After four consecutive months of declines, legacy home sales rose 1.4% month-over-month to a seasonally adjusted annual rate of 5.86 million units in June, according to the National Association of Realtors.
These sales represent deals based on contracts signed in April and May.
Sales were up 22.9% compared to June 2020. That year-on-year comparison is still slightly skewed due to the Covid pandemic lockdowns in certain parts of the country that lasted until last summer, according to the brokers.
The number of apartments for sale was 1.25 million at the end of June, which at the current rate of sale corresponds to an offer of 2.6 months. That is a slight improvement over the 2.5-month offer in May.
“Maybe we made a curve in inventory,” said Lawrence Yun, chief economist at NAR. “The demand is dropping a bit.”
March 2021 in New York City, a house in a borough of Brooklyn with a limited supply of single-family homes is for sale.
Spencer Platt | Getty Images
Low inventory levels continue to put pressure on prices. The median price of an existing home sold in June reached an all-time high of $ 363,300. That was 23.4% more than the price in June 2020. Much of that profit, however, is due to the types of houses sold. Sales of homes priced between $ 100,000 and $ 250,000 fell 16% annually. Sales of homes priced between $ 750,000 and $ 1 million increased 119%.

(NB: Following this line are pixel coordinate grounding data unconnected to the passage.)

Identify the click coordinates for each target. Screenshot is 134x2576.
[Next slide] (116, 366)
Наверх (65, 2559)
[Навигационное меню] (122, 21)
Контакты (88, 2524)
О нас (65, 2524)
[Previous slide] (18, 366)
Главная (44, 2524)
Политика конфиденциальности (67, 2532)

“On a broad scale, there is no danger that home prices will fall due to shortage of inventory, but I expect prices will rise more slowly through the end of the year,” Yun said. “Ideally, the cost of owning a home would increase roughly with income growth, which is likely to be the case in 2022, when more properties and new builds become available.”

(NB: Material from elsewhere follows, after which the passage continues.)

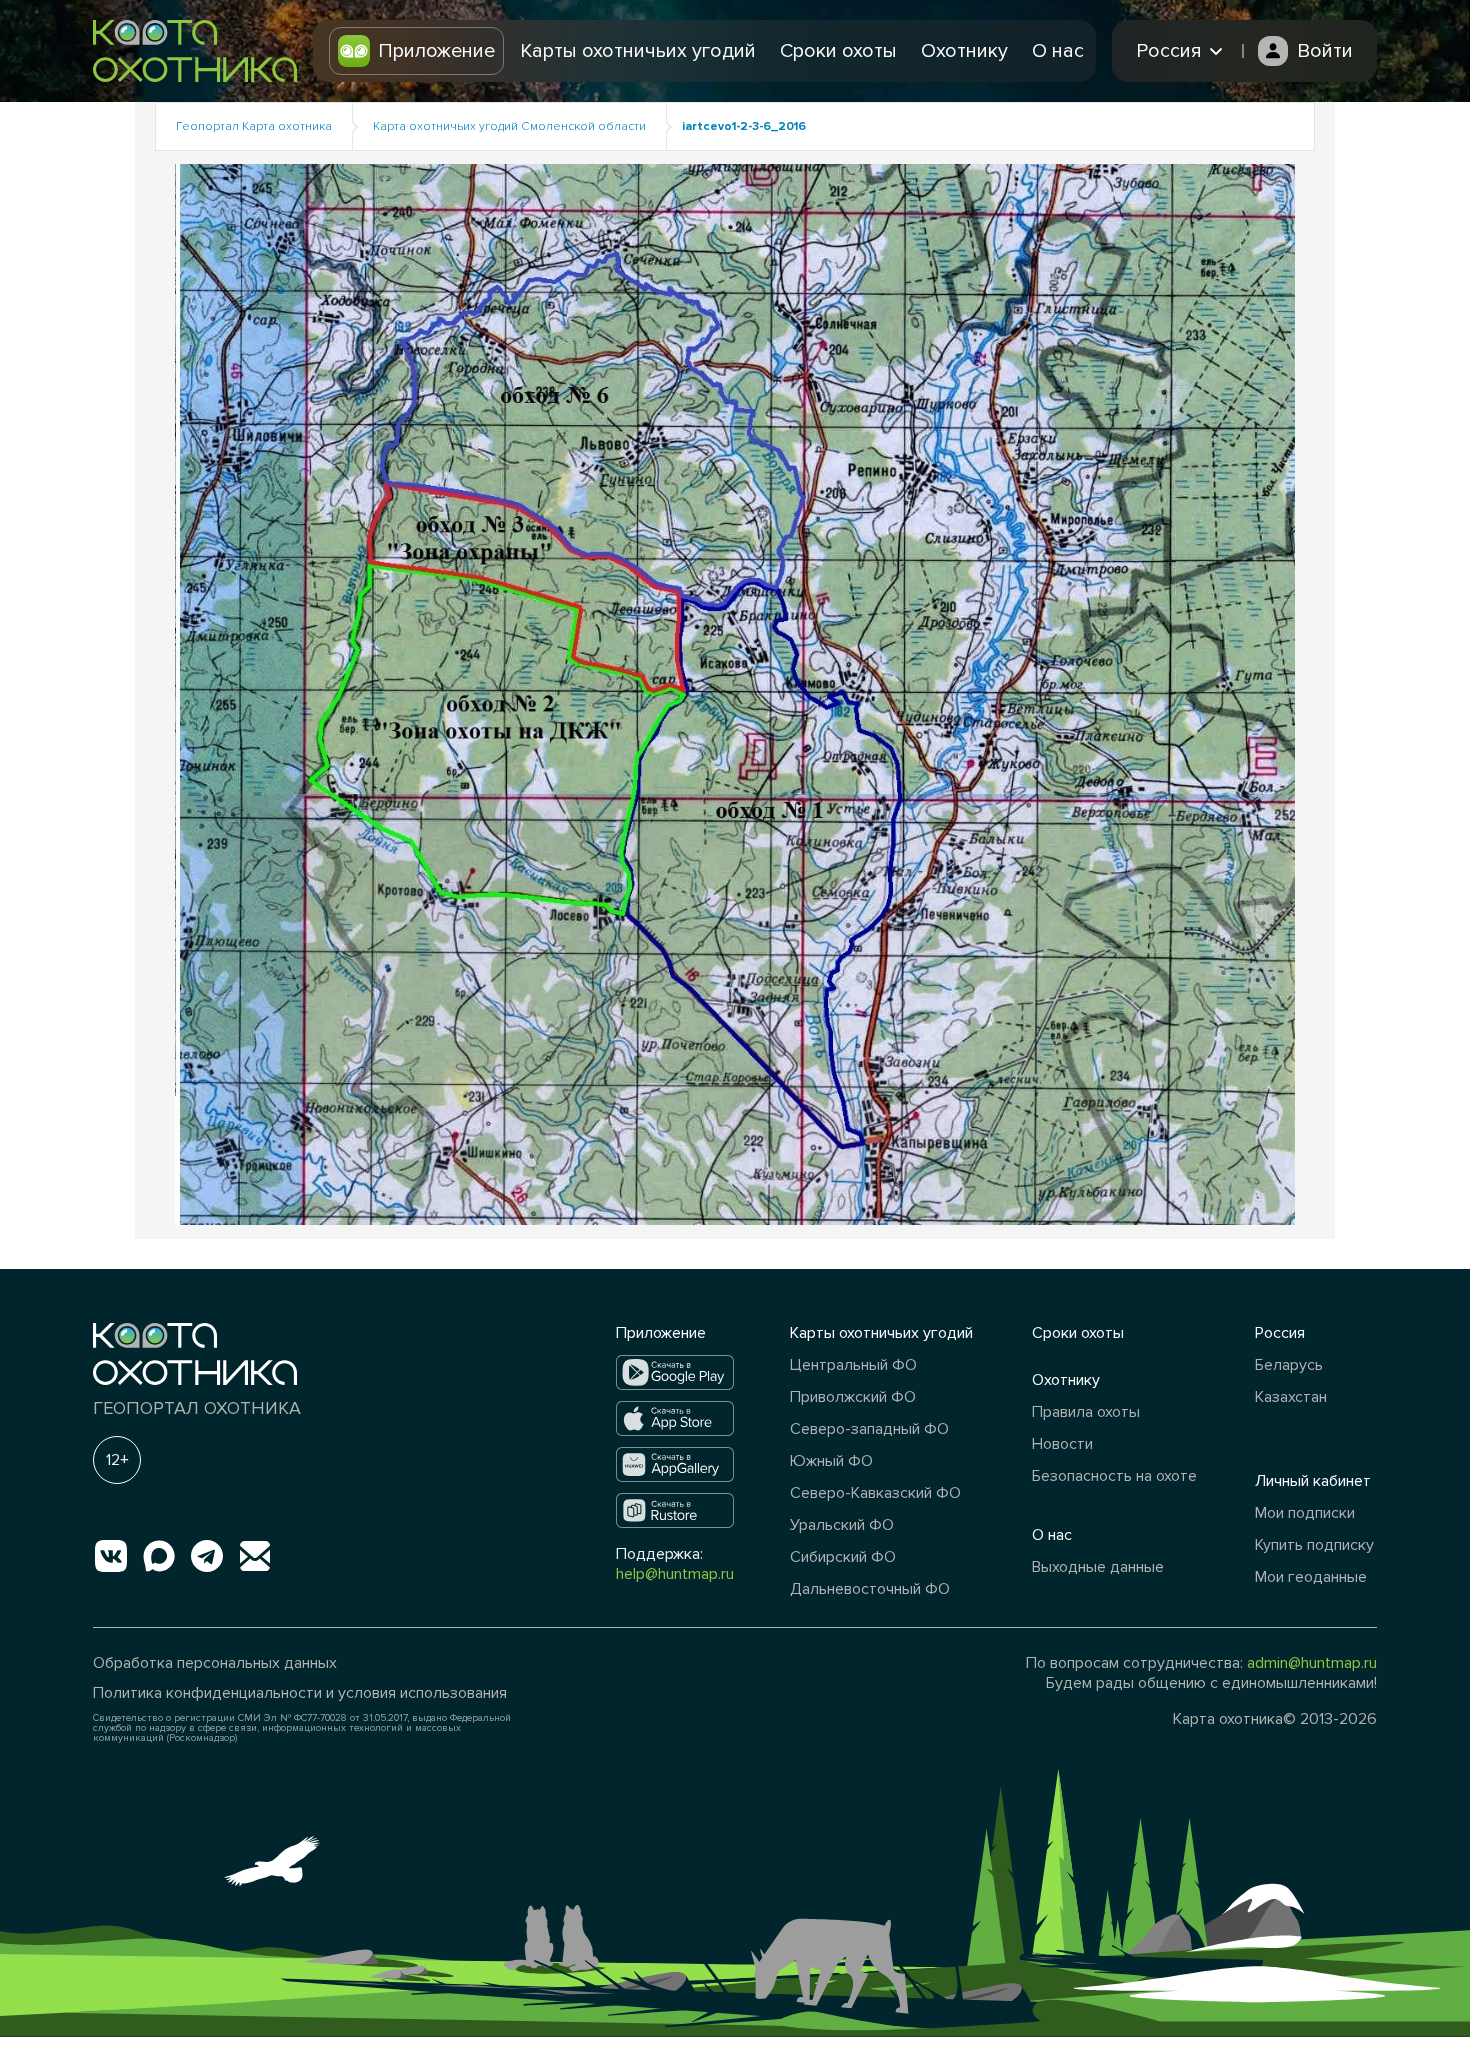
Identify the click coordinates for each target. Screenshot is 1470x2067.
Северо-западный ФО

The price gains could cool off. According to Realtor.com, new listings were up 9% last week compared to the same week a year ago. Inventories were declining for the 15th consecutive week.
“Although more sellers hit the market last week, home buyers are understandably frustrated with the ongoing lack of affordable homes for sale,” Realtor.com chief economist Danielle Hale said in a press release. “The surge in new listings offers a glimmer of hope for buyers trying to find a home and secure the still-low mortgage rates. With the public broadly agreed that now is a good time to sell, we may have even more new sellers in the coming weeks and the stocks run out before we end the year. “
Mortgage rates in April and May when these contracts were signed were slightly lower than in March. They moved in a very narrow range over the months so they probably wouldn’t have played a role in getting buyers to get in or out of the market.
Buyers are also seeing more competition from investors. They accounted for 14% of total sales, compared to just 9% a year ago. Additionally, cash-only purchases, which are mostly investors, rose to 23% of sales, up from 16% a year ago.